Gardening tips, gardening info and heaps of ideas to help gardeners of all experience get more out of their hobby and out of their gardens.

Your Ad Here


Archives





Do you have a Dear-Resistant Garden?

thugs.jpg
I'm not sure whether my garden could resist deer or not. They're hardly over-populous in my neck of the woods and I'm more likely to encounter kangaroo problems than run-ins with Bambi.

But, it does seem that I have a Dear-Resistant Garden - the type of garden that seems impervious to any plant that has a high price tag. If it's free, found on the bargain counter or less than a couple of bucks it seems to grow well in my yard yet if I bring home something that costs a small fortune, it's as if it can smell fear and cowers accordingly.

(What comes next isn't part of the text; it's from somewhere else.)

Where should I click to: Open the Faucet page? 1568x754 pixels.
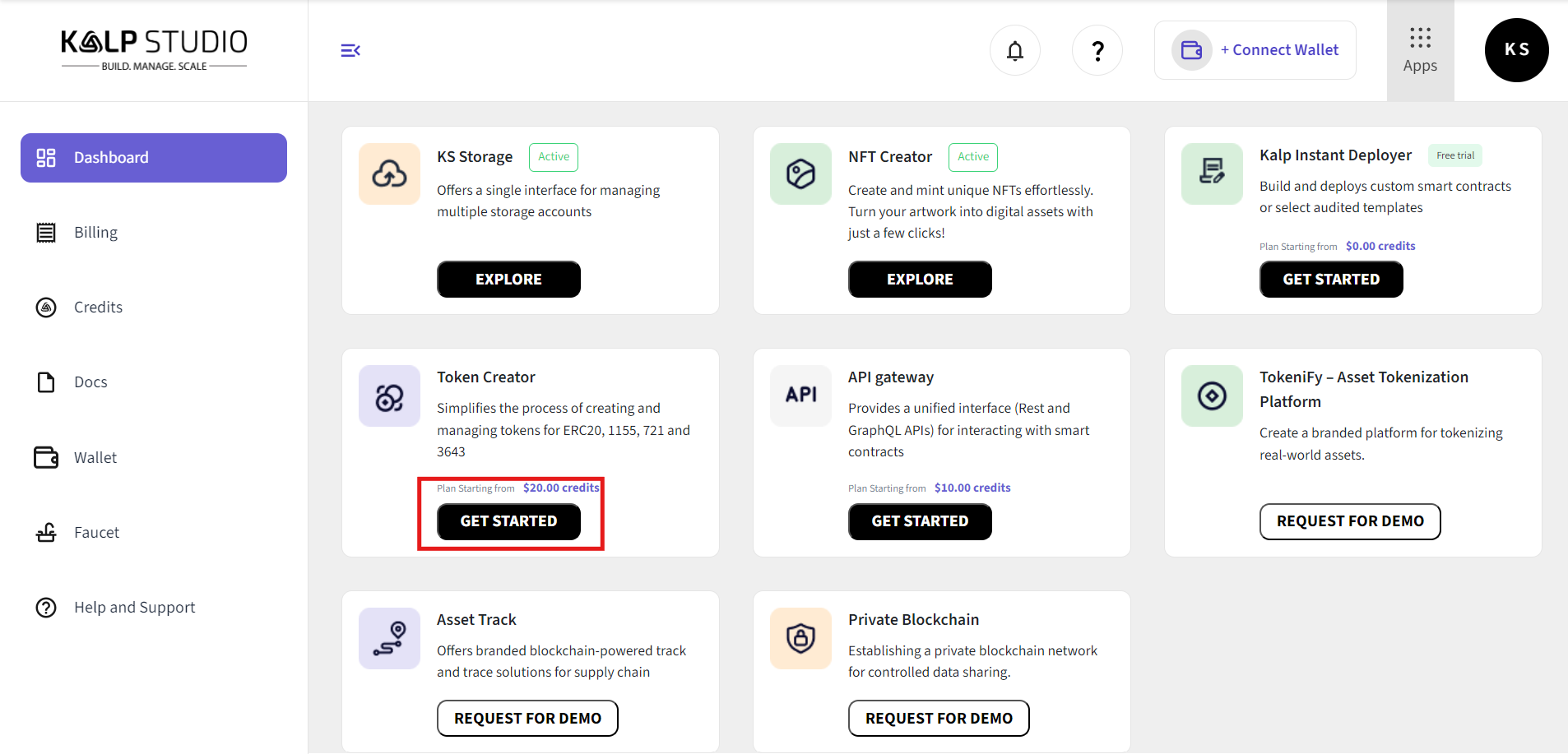pyautogui.click(x=96, y=533)
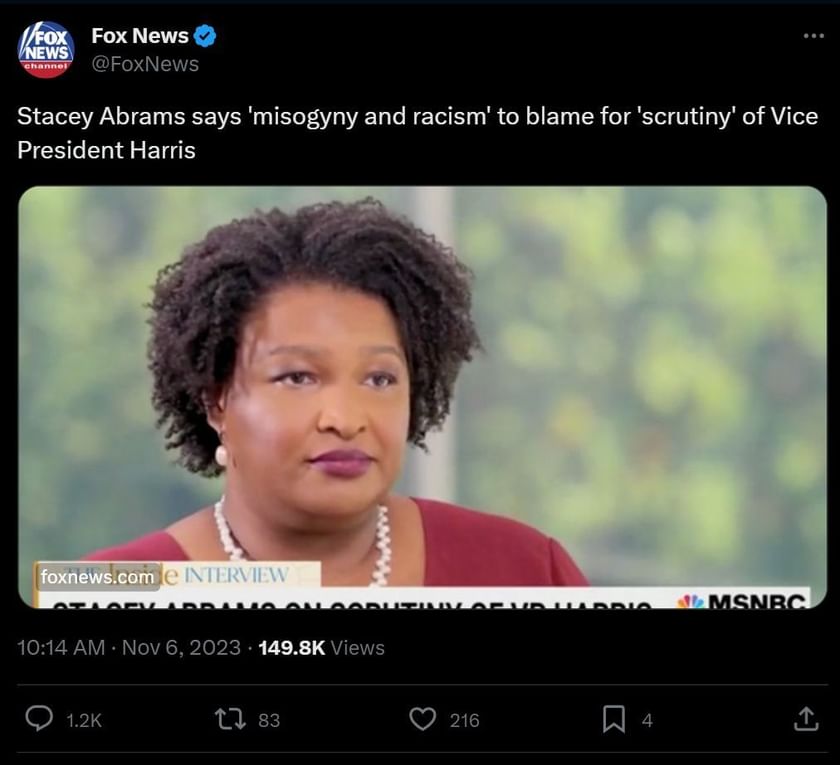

I'm not sure whether my garden has its own class system going on where the expensive exotics are jeered and ridiculed like the new foreign boy in the school yard. Maybe my plants are working-class socialists that don't approve of the upper-crust aristocracy? They've taken on the unionist mentality, rallying the mob to pressure those they dislike.

Which makes me wonder whether the soil isn't party to this melee as well. But then, how can it be? That would be like the tail wagging the dog, wouldn't it? Maybe my blue-collar plants have brought it to its knees as successfully as the grasshoppers achieved in Antz. The soil is now just a glorified whore to the plant mob and whimpers in obedience at their beck and call.

It seems the only way forward is to route out the gang-leaders making examples of them to the rest of the plant community. But how many would it take? If I successfully identify and punish the "Godfather of the garden" will another rise to take its place? Or, will it subdue the other plants into submission?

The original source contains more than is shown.